Quand Michel Houellebecq a fait paraître Soumission, un texte superbe, Zemmour m'a dit qu'il regrettait de ne pas avoir écrit lui-même ce livre plus tôt, car il en avait eu l'idée. Comme s'il suffisait d'avoir l'idée ! J'étais étonné qu'un homme aussi lettré n'envisageât pas la part de magie qu'il y avait dans le roman de Houellebecq, cette lumière inexplicable qui parcourt les chefs-d'œuvre. « Qui sait le plus doute le plus », dit l'adage, et Zemmour ne doute pas de lui-même. Cette assurance lui aura toutefois permis de boxer sans relâche un politiquement correct qui, jusqu'à lui, régnait sans partage sur les ondes françaises ; de porter une contradiction exigeante aux abonnés des plateaux de télévision qui, jusqu'à lui, pouvaient y dérouler leur péroraison sans la voir contestée, mise en doute, éclairée depuis un autre angle que le leur ; de rire au nez des nantis de la culture, qui prétendaient, gorgés de subventions et de bons sentiments, dire le bien et le mal par prêches audiovisuels.

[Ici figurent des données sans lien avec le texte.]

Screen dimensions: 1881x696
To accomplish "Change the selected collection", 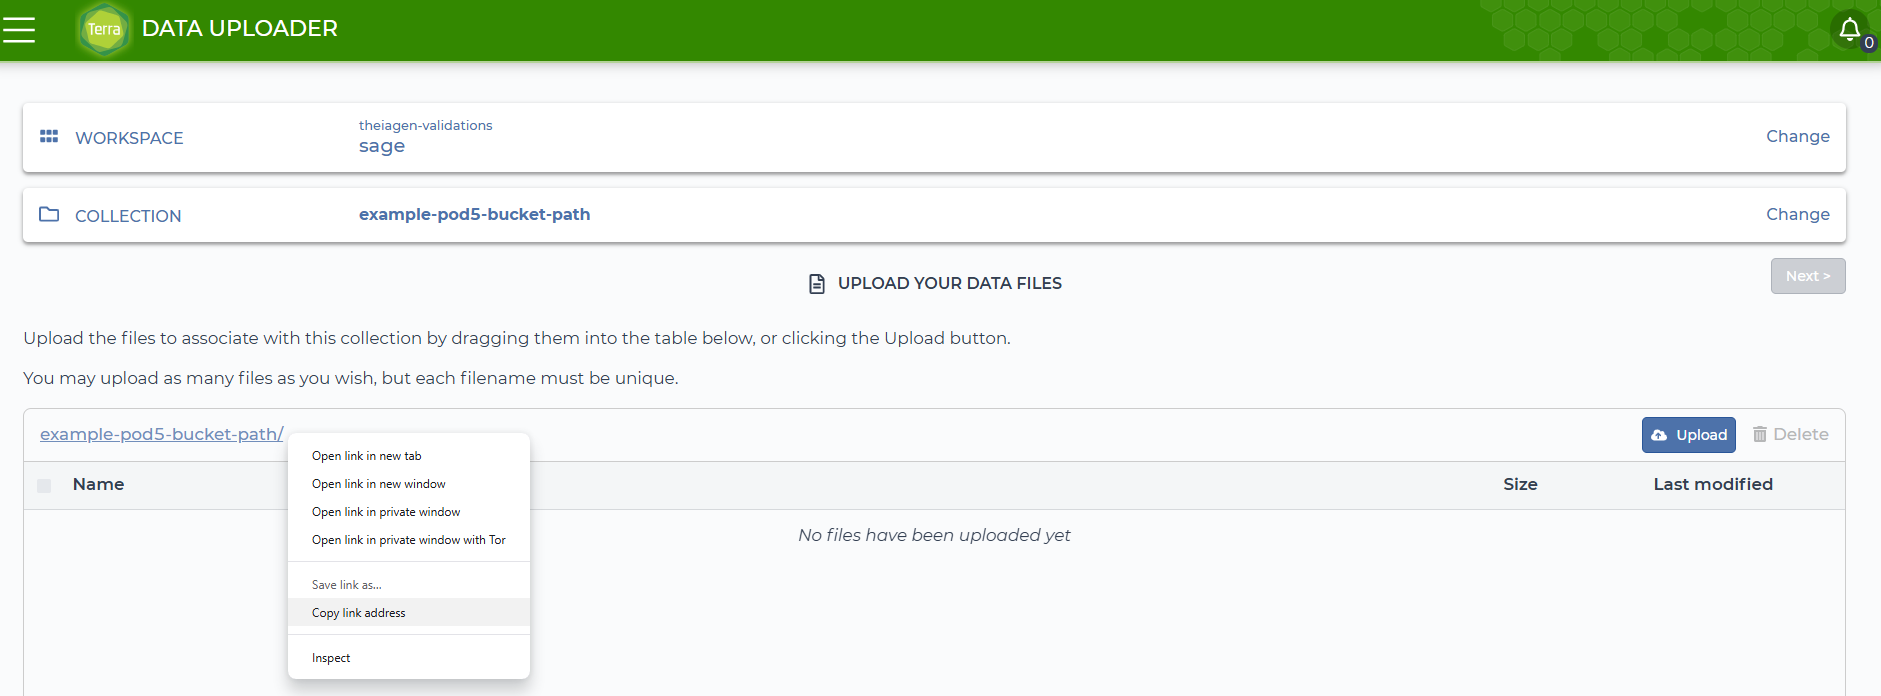I will click(x=1797, y=214).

Éric Zemmour est un mousquetaire de l'éditorial parmi les plus talentueux. Cependant, le bout de sa pensée, la mise en musique de son programme, c'est la guerre civile avec les musulmans, l'abandon de l'universalisme français par la déconsidération publique des étrangers, et même la fin de la grandeur française en général, car celle-ci n'est possible, à l'heure des pays-continents, qu'au sein d'une Europe forte dont la France peut partager le leadership avec l'Allemagne. Éric Zemmour affirme souvent que ce n'est pas la construction européenne qui a apporté la paix, mais que c'est la paix qui a permis la construction européenne. Puisse l'avenir lui donner raison, à l'heure de la déconstruction européenne ! Il semble pourtant que la tension qui monte entre les différentes puissances du monde soit le fruit de raidissements politiques (Trump, Brexit, défaite de Renzi en Italie, montée du Front national en France, extrême droite aux portes du pouvoir en Autriche, au pouvoir en Hongrie), et que le lent et patient travail d'édification de relations politiques apaisées permettait, ces dernières années, une cohabitation cordiale entre les plus importants pays de la planète.
Page 108 : Spinoza a écrit que "les pires tyrans sont ceux qui savent se faire aimer".